Pedro Almeida Cruz, fundador e CEO da Empathia, refere “Existe uma forte cultura de entreajuda familiar em Portugal, onde os pais fazem um esforço contínuo para apoiar os filhos, netos, outros familiares, mesmo em fases mais avançadas da vida. O que estamos a observar é que esse apoio está, cada vez mais, a ser viabilizado através do património imobiliário”.
De acordo com a empresa, este problema evidencia, por um lado, “a importância da casa enquanto ativo financeiro” e expõe, por outro, “a vulnerabilidade de muitos seniores”, que comprometem a sua estabilidade para garantir o bem-estar das gerações seguintes.
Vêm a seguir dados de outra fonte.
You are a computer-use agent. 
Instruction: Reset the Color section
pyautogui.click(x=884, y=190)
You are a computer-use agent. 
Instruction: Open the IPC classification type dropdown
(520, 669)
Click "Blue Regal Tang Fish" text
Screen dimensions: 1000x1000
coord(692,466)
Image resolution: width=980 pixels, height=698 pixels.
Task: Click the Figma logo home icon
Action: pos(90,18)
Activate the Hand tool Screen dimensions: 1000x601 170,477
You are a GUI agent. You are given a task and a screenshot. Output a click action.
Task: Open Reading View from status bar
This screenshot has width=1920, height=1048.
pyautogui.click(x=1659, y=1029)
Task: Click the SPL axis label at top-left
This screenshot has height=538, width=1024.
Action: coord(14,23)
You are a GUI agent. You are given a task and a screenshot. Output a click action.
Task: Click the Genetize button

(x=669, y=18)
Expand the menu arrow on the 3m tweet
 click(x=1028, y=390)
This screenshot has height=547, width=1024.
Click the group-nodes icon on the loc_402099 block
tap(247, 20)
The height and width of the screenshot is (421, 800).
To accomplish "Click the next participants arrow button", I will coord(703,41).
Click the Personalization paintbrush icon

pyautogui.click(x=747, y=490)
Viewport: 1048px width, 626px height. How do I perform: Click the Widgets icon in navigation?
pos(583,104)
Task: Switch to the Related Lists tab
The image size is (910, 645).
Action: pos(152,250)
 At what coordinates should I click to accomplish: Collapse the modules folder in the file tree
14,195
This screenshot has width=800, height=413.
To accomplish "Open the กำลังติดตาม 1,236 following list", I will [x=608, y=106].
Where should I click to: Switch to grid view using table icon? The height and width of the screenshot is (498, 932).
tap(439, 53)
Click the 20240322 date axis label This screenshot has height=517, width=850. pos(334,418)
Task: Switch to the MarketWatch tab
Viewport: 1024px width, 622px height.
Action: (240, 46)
Perante este cenário, ganham relevância soluções que permitem transformar o valor da casa em liquidez, sem obrigar à saída do imóvel. A venda com usufruto vitalício, tem-se vindo a revelar como uma solução: “Estas soluções permitem encontrar um equilíbrio mais sustentável. Os seniores conseguem apoiar a família, reforçar a sua própria qualidade de vida e manter a autonomia, sem abdicar do seu lar”, acrescenta o responsável.
Apesar disso, o recurso a este tipo de instrumentos enfrenta barreiras, como a falta de literacia financeira e o desconhecimento das alternativas disponíveis. De acordo com a empresa, esta é assim “uma questão social”, que revela “fragilidades estruturais que importa reconhecer”.